In [1]:
# Importing the required modules.
import pandas as pd
import numpy as np
import re
import string
import tensorflow as tf
from tensorflow.keras import layers, Model
from sklearn.model_selection import train_test_split

In [2]:
# Reading the required data files
# Reading the movie details meta data
with open('./data/movie_titles_metadata.txt', 'r', encoding='utf-8', errors='ignore') as mtm:
    movie_titles = mtm.read().split('\n')

# Reading the conversation meta data
with open('./data/movie_conversations.txt', 'r', encoding='utf-8', errors='ignore') as mc:
    movie_conversations = mc.read().split('\n')

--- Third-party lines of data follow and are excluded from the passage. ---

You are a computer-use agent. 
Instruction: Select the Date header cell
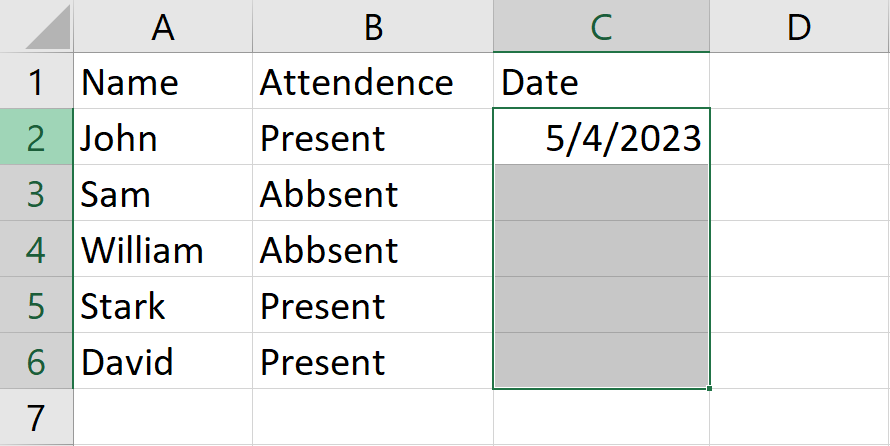[601, 81]
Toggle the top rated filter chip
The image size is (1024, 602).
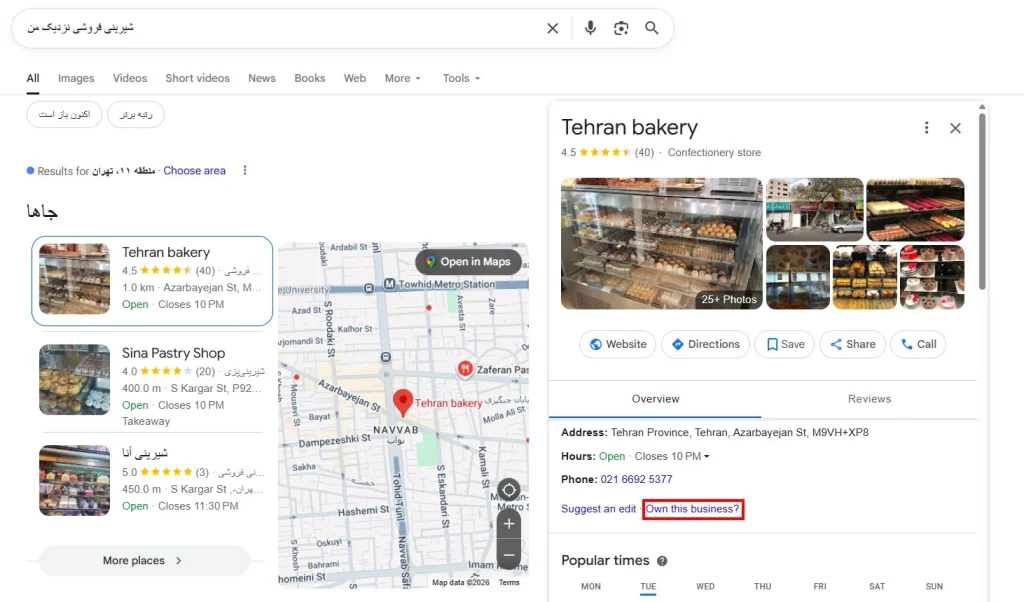136,115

# Reading the conversation lines
with open('./data/movie_lines.txt', 'r', encoding='utf-8', errors='ignore') as ml:
    movie_lines = ml.read().split('\n')

In [3]:
# Prepare dictionary for all data 
# Prepare dictionary for movie meta data
movie_title_list = []
for line in movie_titles:
    if not line:
        continue # for identifying and ignoring empty lines
    movie_title_info = {}
    movie_info = line.split(' +++$+++ ')
    movie_title_info['movie_id'] = movie_info[0].strip()
    movie_title_info['name'] = movie_info[1].strip()
    movie_title_info['year'] = movie_info[2].strip()
    movie_title_info['rating'] = movie_info[3].strip()
    movie_title_info['genre'] = movie_info[-1][2:-2].strip().split("', '") # this is for splitting the genres from ['comedy', 'romance'] to a list
    movie_title_list.append(movie_title_info)

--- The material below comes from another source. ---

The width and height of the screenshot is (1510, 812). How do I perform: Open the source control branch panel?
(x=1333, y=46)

# Prepare dictionary for movie convo meta data
movie_conversation_list = []
for line in movie_conversations:
    if not line:
        continue # for identifying and ignoring empty lines
    movie_conversation_info = {}
    conversation_info = line.split(' +++$+++ ')
    movie_conversation_info['speaker1'] = conversation_info[0].strip()
    movie_conversation_info['speaker2'] = conversation_info[1].strip()
    movie_conversation_info['movie_id'] = conversation_info[2].strip()
    movie_conversation_info['line_ids'] = conversation_info[-1][2:-2].strip().split("', '")# this is for splitting the conversation info from ['L198', 'L199'] to a list
    movie_conversation_list.append(movie_conversation_info)

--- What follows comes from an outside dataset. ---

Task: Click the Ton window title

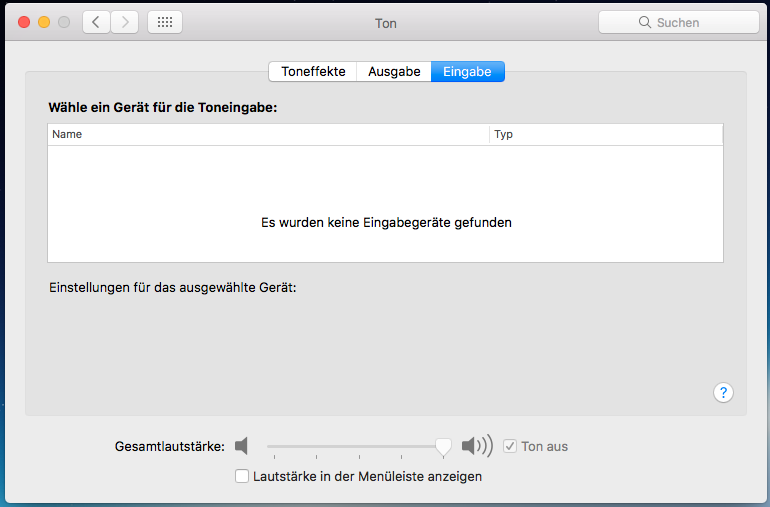Action: point(385,22)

# Prepare dictionary for movie dialogues
movie_lines_list = []
for line in movie_lines:
    if not line:
        continue # for identifying and ignoring empty lines
    movie_line_info = {}
    line_info = line.split(' +++$+++ ')
    movie_line_info['line_id'] = line_info[0].strip()
    movie_line_info['speaker'] = line_info[1].strip()
    movie_line_info['movie_id'] = line_info[2].strip()
    movie_line_info['character'] = line_info[3].strip()
    movie_line_info['dialogue'] = line_info[-1].strip()
    movie_lines_list.append(movie_line_info)

In [4]:
# create dataframe for all the above dicts for better processing
movie_title_df = pd.DataFrame.from_dict(movie_title_list)
movie_conversation_df = pd.DataFrame.from_dict(movie_conversation_list)
movie_lines_df = pd.DataFrame.from_dict(movie_lines_list)

In [5]:
# Get the list of available genres from the whole dataset 
genres = movie_title_df['genre'].to_numpy()
genre_set = set()
for genre_list in genres:
    for genre in genre_list:
        if genre:
            genre_set.add(genre)


In [6]:
# Checking the count of movies in each genres and storing the movies with respect to their genres in the dictionary
genre_dict = {}
for genre_name in genre_set:
    genre_dict[genre_name] = []
for movie, genre_list in movie_title_df[['movie_id', 'genre']].to_numpy():
    for genre in genre_list:
        if genre:
            genre_dict[genre].append(movie)

In [7]:
# Make conversation line dictionary for preparing the final dataset
dialogue_ids = movie_lines_df['line_id'].to_numpy()
dialogue_lines = movie_lines_df['dialogue'].to_numpy()
dialogue_dict = {}
for dialogue_id, dialogue_line in zip(dialogue_ids, dialogue_lines):
    dialogue_dict[dialogue_id] = dialogue_line

#len(dialogue_dict)

In [8]:
# prepare final/actual dictionary for creating the chat bot
# This dictionary will have the conversation wise data.
conversation_data_dict = {}
conversation_data_dict['movie_id'] = []
conversation_data_dict['input'] = []
conversation_data_dict['target'] = []
for movie_id, convo_list in movie_conversation_df[['movie_id', 'line_ids']].to_numpy():
    for convos in range(len(convo_list)-1):
        conversation_data_dict['movie_id'].append(movie_id)
        conversation_data_dict['input'].append(dialogue_dict[convo_list[convos]])
        conversation_data_dict['target'].append(dialogue_dict[convo_list[convos+1]])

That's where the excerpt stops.